Albon: Heute würde ich es besser meistern!

Albon kann sich in Lawson und Tsunoda, die jüngsten "Verstappen-Opfer", gut hineinversetzen. Die Red-Bull-Autos seien immer "am Limit", sagt er, und: "Max kann damit umgehen, das steht außer Frage. Aber aus eigener Erfahrung kann ich sagen: Ich hatte damit zu kämpfen. Mit der Erfahrung, die ich heute habe, würde ich vermutlich besser damit zurechtkommen. Aber für die meisten Fahrer fühlt sich das nicht natürlich an. Und genau das sehen wir jetzt."

"Ich glaube, es ist auch deshalb schwierig, weil - und das ist vielleicht meine persönliche Einschätzung - der Racing Bull ein recht gutmütiges Auto ist. Das habe ich schon 2019 gesagt: Er ist gut ausbalanciert, sehr stabil, vermittelt viel Vertrauen.

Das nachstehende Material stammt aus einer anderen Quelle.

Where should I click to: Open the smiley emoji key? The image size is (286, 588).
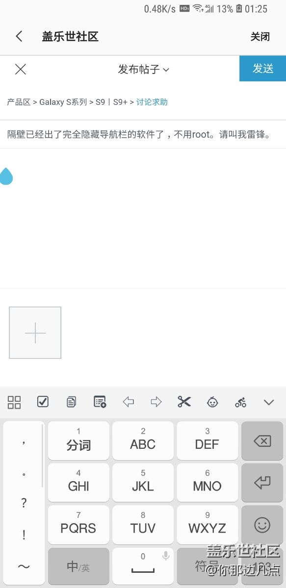click(262, 525)
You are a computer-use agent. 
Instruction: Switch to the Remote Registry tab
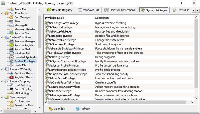(x=59, y=10)
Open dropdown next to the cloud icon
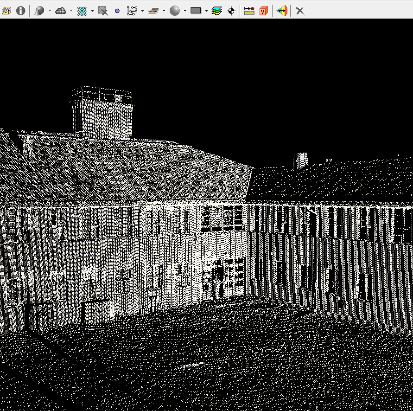The width and height of the screenshot is (413, 411). 71,11
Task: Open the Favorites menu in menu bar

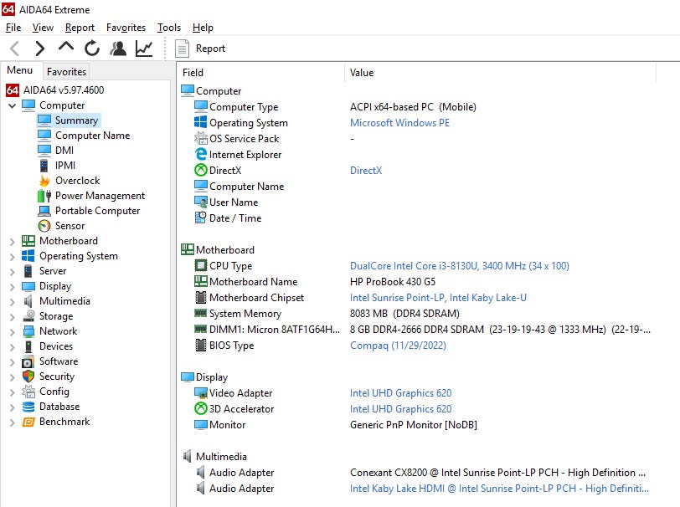Action: point(126,28)
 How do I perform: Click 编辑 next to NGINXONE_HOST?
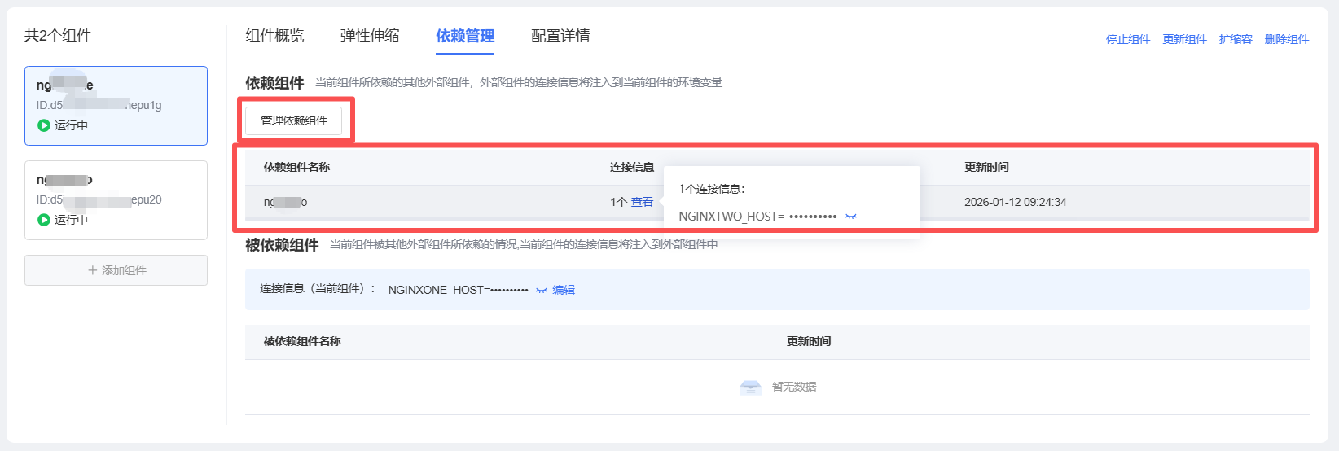(x=564, y=290)
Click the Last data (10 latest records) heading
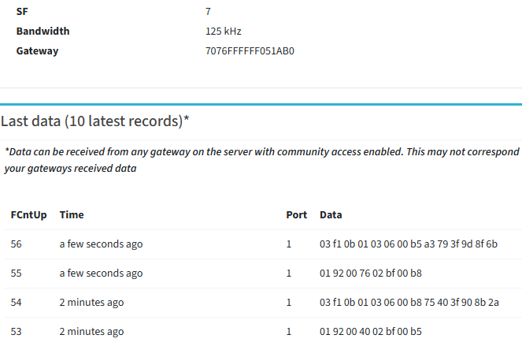The width and height of the screenshot is (522, 346). 95,121
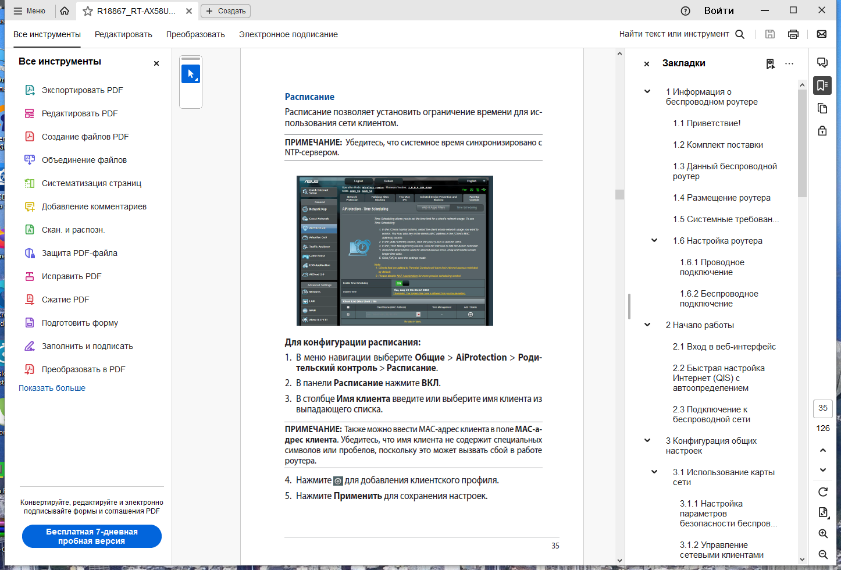Viewport: 841px width, 570px height.
Task: Click the search magnifier next to Найти текст
Action: click(740, 34)
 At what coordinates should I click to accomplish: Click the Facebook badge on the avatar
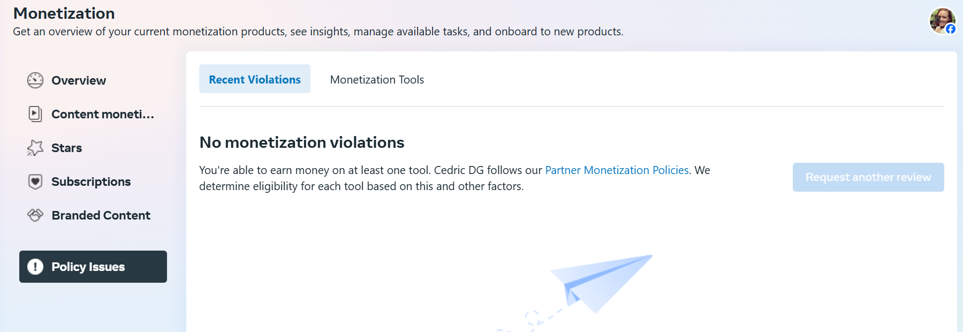click(x=951, y=29)
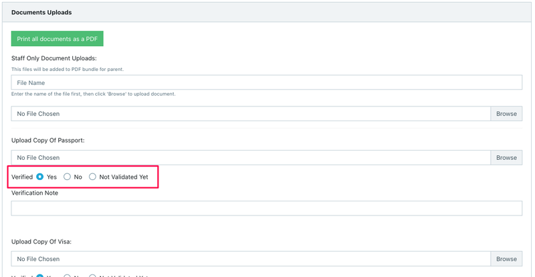Focus the File Name text field
The image size is (535, 277).
[266, 82]
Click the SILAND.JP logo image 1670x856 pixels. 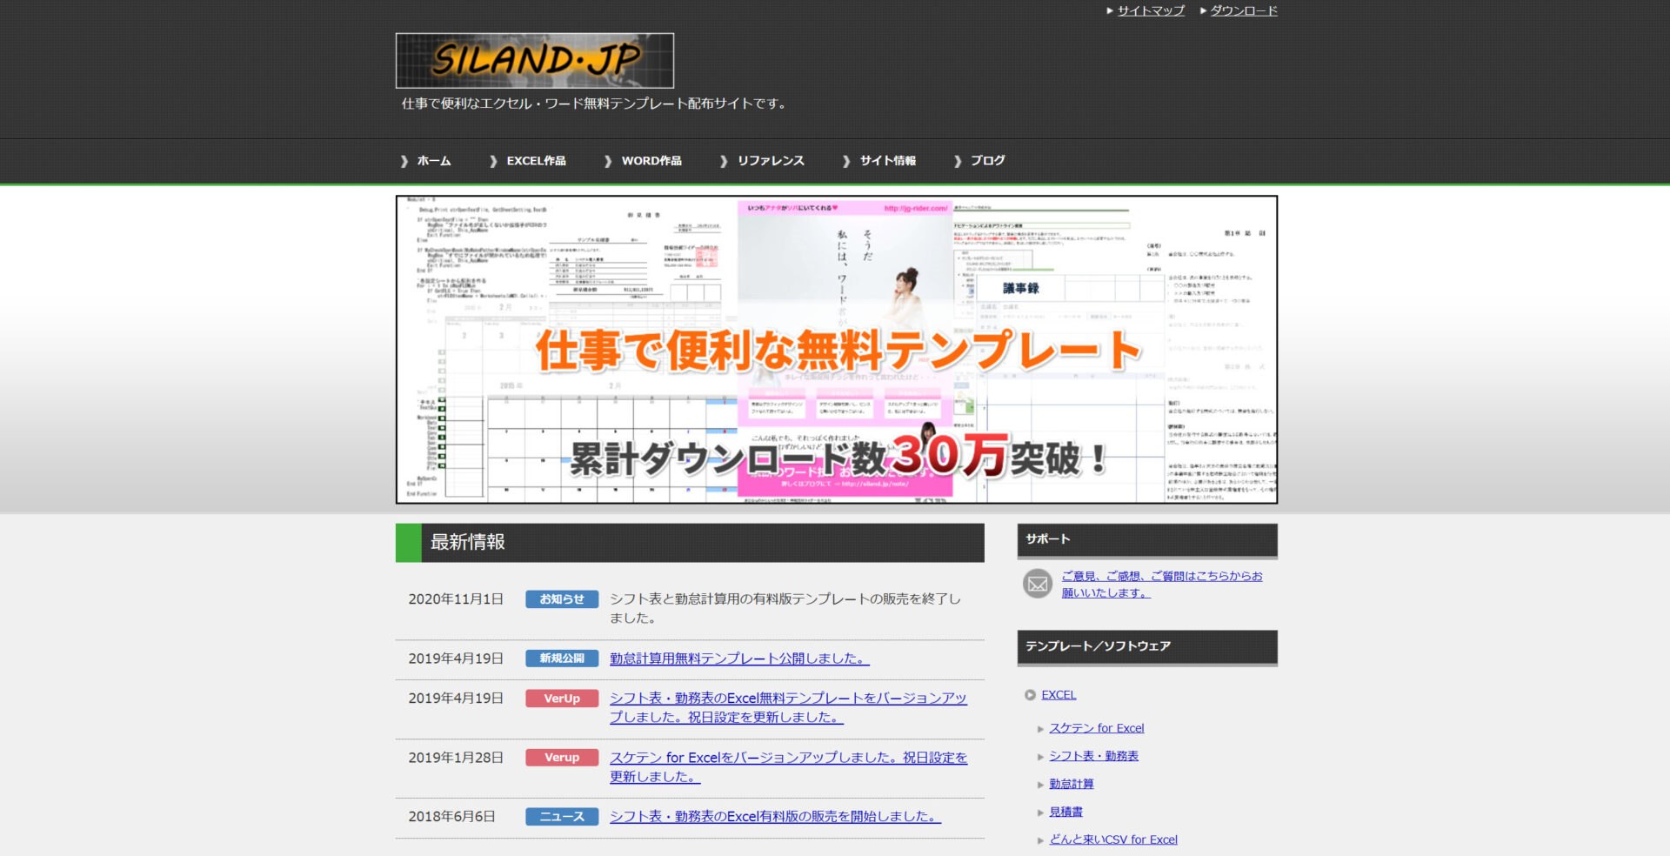(534, 61)
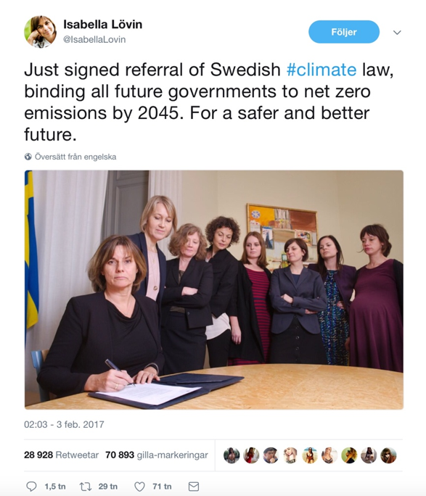Open the attached signing photo
The image size is (426, 496).
click(x=214, y=290)
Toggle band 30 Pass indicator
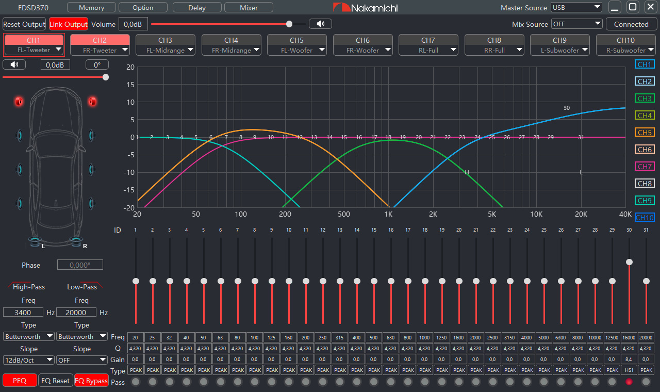Image resolution: width=660 pixels, height=392 pixels. [629, 382]
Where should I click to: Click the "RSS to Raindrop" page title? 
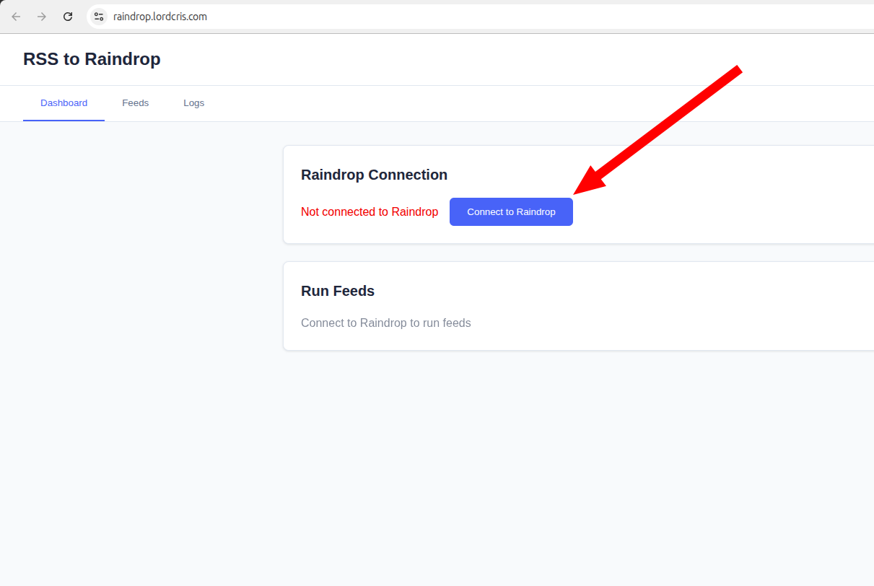pos(92,58)
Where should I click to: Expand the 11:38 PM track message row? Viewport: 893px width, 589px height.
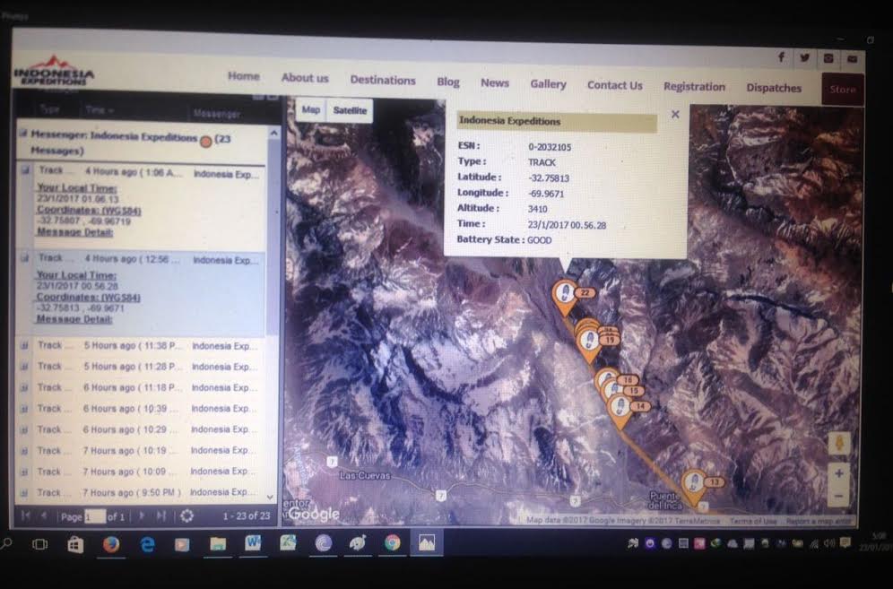[x=24, y=346]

Und ich denke, das liegt auch daran, dass man bei diesem Team regelmäßig Rookies einsetzt. Die Basis des Teams ist auf junge Fahrer ausgelegt."

Doch wenn dann der Sprung zu Red Bull Racing erfolgt, den 2019 mitten in der Saison auch Albon machen durfte (musste?), sei das "fast das andere Extrem. Du steigst von einem eher verzeihenden Auto in eines, das im simpelsten Sinne richtig schwierig ist. Und plötzlich musst du dich an zwei völlig unterschiedliche Charakteristiken gewöhnen. Das ist eine enorme Umstellung."

Albon erklärt: Red Bull ist wie eine unkontrollierbare PC-Maus

Über den schwierig zu fahrenden Red Bull wurde in den vergangenen Jahren viel berichtet. Es sei ein spitzes Auto, hört man immer wieder, mit einem schmalen Limit, das nicht viel verzeiht. Verstappen könne damit umgehen, schließlich ist er einer, dem bei 300 km/h das Heck ins Rutschen kommt, und er fängt es trotzdem meisterhaft wieder ein, wie Helmut Marko immer sagt. Das können andere nicht so gut.

Aber was das nun ganz konkret bedeutet, das hat noch nie jemand so plakativ erklärt wie Albon in einem Interview im November 2023. Im High Performance Podcast räumte der Thailänder unter anderem auf mit dem Märchen, dass der Red Bull speziell für Verstappen gebaut werde und daher sonst keiner eine Chance habe.

"Viele Leute sagen, dieses Auto sei um ihn herum gebaut worden. Er sei wie der Michael Schumacher von Ferrari, er habe sich dieses Team um sich herum aufgebaut", sagt Albon. "Aber ehrlich gesagt: Das Auto ist einfach, wie es ist. Er ist unglaublich schnell. Und was dann passiert, ist, dass Max einen sehr einzigartigen Fahrstil hat. Es ist tatsächlich gar nicht so leicht, damit klarzukommen."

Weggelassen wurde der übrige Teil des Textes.